Short exercise:
Copy the rows below word for word, beginning at the line containing "Click the Add filter button" and ending after the line containing "I will 66,505.".

Data to use:
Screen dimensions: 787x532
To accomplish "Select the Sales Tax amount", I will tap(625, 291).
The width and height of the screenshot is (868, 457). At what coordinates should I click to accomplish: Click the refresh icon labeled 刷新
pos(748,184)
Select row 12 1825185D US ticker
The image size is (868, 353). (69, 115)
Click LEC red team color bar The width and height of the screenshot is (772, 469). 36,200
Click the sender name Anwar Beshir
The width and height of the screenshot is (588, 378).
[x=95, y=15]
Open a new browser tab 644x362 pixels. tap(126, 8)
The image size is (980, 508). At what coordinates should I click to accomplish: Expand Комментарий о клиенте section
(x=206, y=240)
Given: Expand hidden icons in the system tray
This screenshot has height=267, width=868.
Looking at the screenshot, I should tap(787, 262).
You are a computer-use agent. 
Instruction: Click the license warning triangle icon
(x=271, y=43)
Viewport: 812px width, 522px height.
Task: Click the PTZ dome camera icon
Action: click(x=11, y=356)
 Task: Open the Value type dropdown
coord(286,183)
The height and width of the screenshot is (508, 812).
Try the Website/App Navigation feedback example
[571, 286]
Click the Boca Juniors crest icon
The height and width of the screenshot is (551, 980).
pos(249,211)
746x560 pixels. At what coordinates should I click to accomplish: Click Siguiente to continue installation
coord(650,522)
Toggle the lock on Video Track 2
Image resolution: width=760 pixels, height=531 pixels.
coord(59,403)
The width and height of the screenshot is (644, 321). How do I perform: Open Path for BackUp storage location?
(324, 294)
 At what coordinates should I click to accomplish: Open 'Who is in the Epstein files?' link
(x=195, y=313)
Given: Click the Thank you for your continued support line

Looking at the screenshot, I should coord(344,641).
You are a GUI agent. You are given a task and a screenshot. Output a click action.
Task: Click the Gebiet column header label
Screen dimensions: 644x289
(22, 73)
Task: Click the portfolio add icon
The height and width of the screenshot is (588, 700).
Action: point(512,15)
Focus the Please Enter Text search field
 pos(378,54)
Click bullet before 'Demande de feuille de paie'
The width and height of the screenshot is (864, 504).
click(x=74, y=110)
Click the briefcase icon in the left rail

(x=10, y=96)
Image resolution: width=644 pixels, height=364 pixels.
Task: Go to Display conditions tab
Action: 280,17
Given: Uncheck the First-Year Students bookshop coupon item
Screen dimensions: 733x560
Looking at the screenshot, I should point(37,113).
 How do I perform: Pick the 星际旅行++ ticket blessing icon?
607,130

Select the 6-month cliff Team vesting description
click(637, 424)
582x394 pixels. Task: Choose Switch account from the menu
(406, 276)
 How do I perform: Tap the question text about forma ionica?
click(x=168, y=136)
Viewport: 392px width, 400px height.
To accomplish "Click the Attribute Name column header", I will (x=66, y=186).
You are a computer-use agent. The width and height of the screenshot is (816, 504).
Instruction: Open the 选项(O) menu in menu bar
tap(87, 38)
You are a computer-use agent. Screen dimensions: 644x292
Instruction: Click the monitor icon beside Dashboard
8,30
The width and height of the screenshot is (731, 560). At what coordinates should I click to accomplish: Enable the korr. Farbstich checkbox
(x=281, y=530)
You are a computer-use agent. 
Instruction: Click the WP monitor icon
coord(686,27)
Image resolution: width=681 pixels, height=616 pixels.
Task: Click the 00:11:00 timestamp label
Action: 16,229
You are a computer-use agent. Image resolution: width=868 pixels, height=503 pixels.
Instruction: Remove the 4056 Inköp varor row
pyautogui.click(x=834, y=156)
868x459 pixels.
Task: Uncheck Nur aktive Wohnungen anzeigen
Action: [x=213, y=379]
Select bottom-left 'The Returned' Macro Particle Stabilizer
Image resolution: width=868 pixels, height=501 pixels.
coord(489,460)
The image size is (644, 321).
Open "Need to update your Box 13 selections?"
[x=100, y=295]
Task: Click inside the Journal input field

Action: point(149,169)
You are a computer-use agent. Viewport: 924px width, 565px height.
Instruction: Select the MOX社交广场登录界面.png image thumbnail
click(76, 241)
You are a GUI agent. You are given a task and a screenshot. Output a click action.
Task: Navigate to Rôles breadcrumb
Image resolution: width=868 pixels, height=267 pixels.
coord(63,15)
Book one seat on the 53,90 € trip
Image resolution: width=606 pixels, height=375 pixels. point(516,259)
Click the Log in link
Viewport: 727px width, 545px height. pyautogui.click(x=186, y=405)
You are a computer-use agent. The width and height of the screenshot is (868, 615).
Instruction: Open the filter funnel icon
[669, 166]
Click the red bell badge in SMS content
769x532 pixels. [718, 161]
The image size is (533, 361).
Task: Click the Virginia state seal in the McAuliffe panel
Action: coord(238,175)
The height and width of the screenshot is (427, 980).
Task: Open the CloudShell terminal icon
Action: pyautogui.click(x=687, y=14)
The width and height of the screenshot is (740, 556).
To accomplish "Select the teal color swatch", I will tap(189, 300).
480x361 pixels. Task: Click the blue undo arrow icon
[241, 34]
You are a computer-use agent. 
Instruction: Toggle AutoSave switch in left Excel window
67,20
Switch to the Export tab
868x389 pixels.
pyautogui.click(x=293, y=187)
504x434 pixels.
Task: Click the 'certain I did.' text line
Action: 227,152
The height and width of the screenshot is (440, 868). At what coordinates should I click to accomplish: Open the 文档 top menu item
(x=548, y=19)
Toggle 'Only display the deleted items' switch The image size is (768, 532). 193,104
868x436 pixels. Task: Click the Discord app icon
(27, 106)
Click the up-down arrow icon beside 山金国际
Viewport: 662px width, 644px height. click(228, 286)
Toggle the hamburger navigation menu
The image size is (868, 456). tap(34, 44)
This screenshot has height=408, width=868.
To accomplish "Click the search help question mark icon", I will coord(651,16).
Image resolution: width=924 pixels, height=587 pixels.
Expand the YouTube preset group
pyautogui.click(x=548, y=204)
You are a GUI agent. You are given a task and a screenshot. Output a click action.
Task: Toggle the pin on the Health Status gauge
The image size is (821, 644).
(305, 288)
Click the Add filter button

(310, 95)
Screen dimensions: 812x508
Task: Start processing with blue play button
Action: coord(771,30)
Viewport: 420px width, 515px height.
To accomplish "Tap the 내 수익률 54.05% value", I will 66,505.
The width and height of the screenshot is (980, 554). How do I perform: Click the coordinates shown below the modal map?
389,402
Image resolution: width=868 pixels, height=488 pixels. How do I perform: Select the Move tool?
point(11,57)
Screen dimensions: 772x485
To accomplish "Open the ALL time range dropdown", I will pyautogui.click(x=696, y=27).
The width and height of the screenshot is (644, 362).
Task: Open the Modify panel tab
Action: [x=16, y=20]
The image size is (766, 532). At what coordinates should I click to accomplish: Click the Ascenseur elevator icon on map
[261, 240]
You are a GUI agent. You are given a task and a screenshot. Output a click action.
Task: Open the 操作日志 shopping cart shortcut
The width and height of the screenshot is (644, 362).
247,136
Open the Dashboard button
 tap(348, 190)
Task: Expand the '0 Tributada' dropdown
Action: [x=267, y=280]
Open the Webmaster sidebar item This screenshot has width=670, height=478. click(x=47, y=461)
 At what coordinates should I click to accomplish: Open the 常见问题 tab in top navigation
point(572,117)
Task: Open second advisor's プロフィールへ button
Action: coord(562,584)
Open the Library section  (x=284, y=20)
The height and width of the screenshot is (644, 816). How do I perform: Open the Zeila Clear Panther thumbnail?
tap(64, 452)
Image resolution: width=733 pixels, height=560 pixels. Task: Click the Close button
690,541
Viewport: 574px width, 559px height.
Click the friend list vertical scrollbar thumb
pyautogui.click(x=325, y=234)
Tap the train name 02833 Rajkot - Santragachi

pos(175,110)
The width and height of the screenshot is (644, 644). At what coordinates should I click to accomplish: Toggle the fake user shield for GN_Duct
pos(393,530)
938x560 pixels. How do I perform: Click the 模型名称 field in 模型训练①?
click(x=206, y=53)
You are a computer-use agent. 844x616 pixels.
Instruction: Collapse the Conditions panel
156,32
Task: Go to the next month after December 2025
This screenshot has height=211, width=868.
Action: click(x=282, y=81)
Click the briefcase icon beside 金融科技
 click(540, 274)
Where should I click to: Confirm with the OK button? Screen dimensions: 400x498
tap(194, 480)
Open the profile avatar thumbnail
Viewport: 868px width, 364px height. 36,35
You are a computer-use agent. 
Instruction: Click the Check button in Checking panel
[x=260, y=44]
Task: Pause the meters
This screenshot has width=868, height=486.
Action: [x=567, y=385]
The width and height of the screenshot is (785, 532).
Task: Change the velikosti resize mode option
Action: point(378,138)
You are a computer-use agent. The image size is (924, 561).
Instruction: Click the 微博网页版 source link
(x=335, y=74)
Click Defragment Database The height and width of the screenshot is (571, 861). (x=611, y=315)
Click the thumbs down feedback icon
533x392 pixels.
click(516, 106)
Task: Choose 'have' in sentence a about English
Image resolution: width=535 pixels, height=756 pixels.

Solution below:
Click the Add filter button

(310, 95)
Screen dimensions: 812x508
Task: Start processing with blue play button
Action: coord(771,30)
Viewport: 420px width, 515px height.
To accomplish "Tap the 내 수익률 54.05% value", I will 66,505.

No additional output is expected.